À retenir
- Le context engineering structure tout ce que l'IA reçoit — pas seulement votre question, mais les documents, le rôle, l'historique, les contraintes — pour obtenir des réponses systématiquement pertinentes
- Popularisé par Andrej Karpathy dès juin 2025 (en réponse à Tobi Lütke, CEO Shopify, qui avait introduit le terme), c'est aujourd'hui la compétence IA la plus demandée en entreprise selon les chercheurs cités dans le rapport OCDE (Digital Education Outlook 2026)
- Contrairement au prompt engineering, le context engineering ne demande pas de coder — il s'apprend et se pratique dans Claude.ai ou ChatGPT dès aujourd'hui
- Les professionnels non-techniques (consultants, RH, commerciaux, managers) restent peu servis par la littérature existante — cet article leur propose un guide pratique et concret
- 40 % des projets agentiques seront annulés d'ici 2027 en raison de coûts excessifs, d'une valeur métier floue ou de contrôles de risque insuffisants (Gartner)
Vous avez ouvert Claude trois fois cette semaine pour la même tâche. Résultats imprévisibles — même question, qualité variable.
Ce n'est pas un bug de Claude. C'est l'absence de context engineering.
Qu'est-ce que le context engineering IA ?
Le context engineering consiste à sélectionner et structurer l'ensemble des informations fournies à un modèle IA — au-delà du simple prompt — pour maximiser la cohérence de ses réponses. Votre prompt est la question ; le context engineering, c'est l'art de constituer tout ce que l'IA sait avant d'y répondre.
Définition précise : Selon Anthropic (juillet 2025), "le context engineering désigne l'ensemble des stratégies de curation et de maintien du jeu optimal de tokens lors de l'inférence LLM, incluant toutes les informations au-delà des prompts eux-mêmes". C'est Tobi Lütke, CEO de Shopify, qui a introduit le terme le 24 juin 2025, avant qu'Andrej Karpathy (ex-Tesla, ex-OpenAI) ne l'amplifie le lendemain en le définissant comme "l'art et la science délicats de remplir la fenêtre de contexte avec précisément les bonnes informations pour l'étape suivante" (tweet du 25 juin 2025).
Context engineering vs prompt engineering : quelle différence concrète ?
Le prompt engineering optimise la question.

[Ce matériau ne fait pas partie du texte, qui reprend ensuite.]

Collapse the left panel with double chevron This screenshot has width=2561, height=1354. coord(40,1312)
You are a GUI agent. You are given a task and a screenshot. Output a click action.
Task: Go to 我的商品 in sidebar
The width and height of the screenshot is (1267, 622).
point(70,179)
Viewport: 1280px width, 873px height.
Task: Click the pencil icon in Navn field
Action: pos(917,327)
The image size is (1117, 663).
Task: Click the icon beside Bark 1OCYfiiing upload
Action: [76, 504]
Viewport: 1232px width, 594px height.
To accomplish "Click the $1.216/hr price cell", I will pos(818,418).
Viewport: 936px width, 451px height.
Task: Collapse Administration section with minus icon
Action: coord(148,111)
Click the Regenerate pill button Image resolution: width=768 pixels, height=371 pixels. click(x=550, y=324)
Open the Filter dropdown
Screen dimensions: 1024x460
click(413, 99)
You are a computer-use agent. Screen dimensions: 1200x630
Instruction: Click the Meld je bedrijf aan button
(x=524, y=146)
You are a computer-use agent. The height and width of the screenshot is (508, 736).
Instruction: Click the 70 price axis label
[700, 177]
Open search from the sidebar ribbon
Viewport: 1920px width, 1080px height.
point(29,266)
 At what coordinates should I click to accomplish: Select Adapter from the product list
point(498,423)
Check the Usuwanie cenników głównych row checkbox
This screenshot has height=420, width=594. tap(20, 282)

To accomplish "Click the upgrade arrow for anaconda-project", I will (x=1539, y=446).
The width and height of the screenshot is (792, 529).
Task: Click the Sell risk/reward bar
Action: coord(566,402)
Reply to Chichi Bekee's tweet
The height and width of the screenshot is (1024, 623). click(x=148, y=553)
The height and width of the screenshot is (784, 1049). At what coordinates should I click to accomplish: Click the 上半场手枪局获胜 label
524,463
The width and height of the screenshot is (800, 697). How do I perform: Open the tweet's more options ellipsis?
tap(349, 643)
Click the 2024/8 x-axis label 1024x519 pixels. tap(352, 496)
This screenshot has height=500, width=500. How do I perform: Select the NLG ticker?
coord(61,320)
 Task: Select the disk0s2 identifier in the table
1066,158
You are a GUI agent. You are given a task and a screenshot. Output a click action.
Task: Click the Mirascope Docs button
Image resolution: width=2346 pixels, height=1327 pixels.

Le context engineering optimise tout ce que l'IA sait avant d'y répondre — documents, rôle, historique, contraintes métier. Selon Ron Beghetto (Arizona State University), cité dans le rapport OCDE Digital Education Outlook 2026 : "le context engineering est nettement plus efficace que le seul prompt engineering" pour les usages professionnels complexes.
💡 Bon à savoir : L'OCDE a intégré cette distinction dans son Digital Education Outlook 2026 (chapitre 5) — c'est un signal fort que la compétence dépasse le cercle des praticiens et entre dans les référentiels institutionnels. Le context engineering est désormais cité comme compétence prioritaire pour les salariés qui utilisent l'IA en entreprise.
Pourquoi le context engineering est devenu incontournable en 2026
Pendant deux ans, le conseil dominant était : "écrivez de meilleurs prompts". Les modèles sont devenus si robustes à la formulation que le goulot d'étranglement a migré : c'est désormais la qualité du contexte qui fait la différence.
Chiffres clés : Selon McKinsey State of AI (novembre 2025), 88 % des organisations utilisent l'IA dans au moins une fonction, mais seules 23 % scalent des agents dans leurs opérations. Gartner prédit que plus de 40 % des projets agentiques seront annulés d'ici fin 2027 — coûts excessifs, valeur floue, contrôles insuffisants : autant de symptômes d'un contexte mal structuré.
Ce que les agents IA modernes exigent
Un agent IA sans contexte structuré produit une sortie générique inutilisable. C'est pourquoi Google Cloud a investi dans le "context caching" — technique qui réutilise un contexte sans le retraiter, avec des réductions de coûts de 90 % sur les tokens mis en cache (Google Cloud, 2025).
💡 Bon à savoir : Le context caching réduit les coûts jusqu'à 90 % sur les tokens mis en cache. La réduction effective dépend du taux de cache hit.
L'angle que tous les articles ratent : les professionnels non-techniques
Les dix premiers résultats sur "context engineering ia" proposent des pipelines LangChain, des architectures RAG — orientés développeurs. Aucun ne propose un guide pratique pour un directeur commercial, une responsable RH ou un consultant, qui utilisent Claude autant qu'un ingénieur ML. Cet article leur est adressé.
Les 5 composants du context engineering (sans jargon technique)
Le system prompt — votre brief permanent
Le contexte de fond que l'IA reçoit avant votre première question : rôle, secteur, contraintes, format attendu. Un cabinet comptable qui configure un system prompt avec ses clients types et son vocabulaire métier obtient des réponses bien plus pertinentes qu'avec Claude.ai brut.
La mémoire — ce que l'IA retient entre sessions
Sans mémoire structurée, chaque session repart de zéro. Dans Claude Projects, maintenez un document de synthèse à jour — décisions, points ouverts, prochaines étapes. C'est votre mémoire long terme.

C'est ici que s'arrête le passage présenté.